On Tuesday, the case that brought terrifying sexual violence in India to light, ended with convictions for four men who raped and murdered the 23-year-old woman, leaving protesters clamoring for the death penalty.
The details of the attack are gruesome, and have been told and retold in India's newspapers: The woman and a male friend were on their way home after seeing a movie in December when they were attacked by men on their bus and beaten unconscious. The woman was taken to the back of the bus and raped by the men, who sometimes used a metal rod, before they were left for dead on a roadside, naked and bleeding.
The woman died two weeks later of her injuries, but not before she could give detailed testimony that, along with DNA evidence, led to the convictions, according to the New York Times. A juvenile has already been convicted and sentenced to three years, which is the maximum.

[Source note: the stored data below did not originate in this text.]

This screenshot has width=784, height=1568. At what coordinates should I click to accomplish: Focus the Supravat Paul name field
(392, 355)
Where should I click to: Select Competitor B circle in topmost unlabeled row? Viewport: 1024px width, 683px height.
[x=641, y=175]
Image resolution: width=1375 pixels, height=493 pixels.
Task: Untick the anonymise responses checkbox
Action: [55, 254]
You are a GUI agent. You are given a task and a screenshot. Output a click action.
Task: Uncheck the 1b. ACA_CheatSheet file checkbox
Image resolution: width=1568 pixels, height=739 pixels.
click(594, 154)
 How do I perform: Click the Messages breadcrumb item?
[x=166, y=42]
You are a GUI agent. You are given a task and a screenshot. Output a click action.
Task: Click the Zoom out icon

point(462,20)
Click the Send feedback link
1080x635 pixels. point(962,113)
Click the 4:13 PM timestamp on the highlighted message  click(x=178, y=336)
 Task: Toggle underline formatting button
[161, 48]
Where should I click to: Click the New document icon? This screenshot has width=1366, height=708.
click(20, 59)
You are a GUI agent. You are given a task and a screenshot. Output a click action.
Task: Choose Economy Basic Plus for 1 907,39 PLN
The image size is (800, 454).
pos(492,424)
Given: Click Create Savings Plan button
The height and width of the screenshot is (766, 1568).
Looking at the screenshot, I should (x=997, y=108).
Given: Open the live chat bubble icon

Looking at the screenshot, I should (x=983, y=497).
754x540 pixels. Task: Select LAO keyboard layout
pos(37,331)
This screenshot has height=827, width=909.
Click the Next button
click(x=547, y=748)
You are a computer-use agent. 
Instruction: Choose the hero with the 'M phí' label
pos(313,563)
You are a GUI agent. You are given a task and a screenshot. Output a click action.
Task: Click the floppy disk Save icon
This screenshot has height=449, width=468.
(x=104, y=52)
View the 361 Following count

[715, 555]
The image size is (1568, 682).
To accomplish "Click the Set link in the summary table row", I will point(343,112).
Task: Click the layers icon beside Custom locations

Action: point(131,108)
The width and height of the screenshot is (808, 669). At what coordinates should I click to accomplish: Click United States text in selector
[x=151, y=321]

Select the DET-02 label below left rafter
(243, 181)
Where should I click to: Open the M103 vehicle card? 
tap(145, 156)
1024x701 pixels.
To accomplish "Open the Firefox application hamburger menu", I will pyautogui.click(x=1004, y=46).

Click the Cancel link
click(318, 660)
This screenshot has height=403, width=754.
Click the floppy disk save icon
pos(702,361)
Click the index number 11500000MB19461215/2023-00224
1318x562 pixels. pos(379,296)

Activists outside the courthouse Tuesday staged a mock hanging of five men following the verdict.
“Hang the rapists!” they chanted. Sentencing is slated for Wednesday.
The victim’s parents agree, with her father saying that if they aren’t sentenced to death “it will be a shame for everyone.”
Prior to the verdict, a lawyer for one of the defendants, Manohar Lal Sharma, added insult to deadly injury by telling media, “Until today I have not seen a single incident or example of rape with a respected lady.”
Maybe today Sharma and other men are seeing that those who respect all ladies won’t wind up behind bars, or worse.
Indian officials report that in 2012, there were 24,923 reports of rape in India, which means a rape happens just about every 21 minutes.
One of the defendants, bus driver Ram Singh, has already hanged himself with a bed sheet in his Delhi prison. His family believes he was abused while in custody and murdered by police.
The United Nations reports sexual violence is a problem in much of South Asia because men express a sense of sexual entitlement. In India, women in the Dalit caste, the lowest caste commonly called “untouchables,” are frequent targets of sexual violence perpetrated by men in higher castes.
But there are signs of hope.
The case stunned the world, pressing a discussion of rape and violence against women in India, where coverage of rape is up in the country's newspapers as the media takes on a watchdog role. The government has also toughened sexual violence laws, and public protests continue to raise awareness in the massive country's changing society.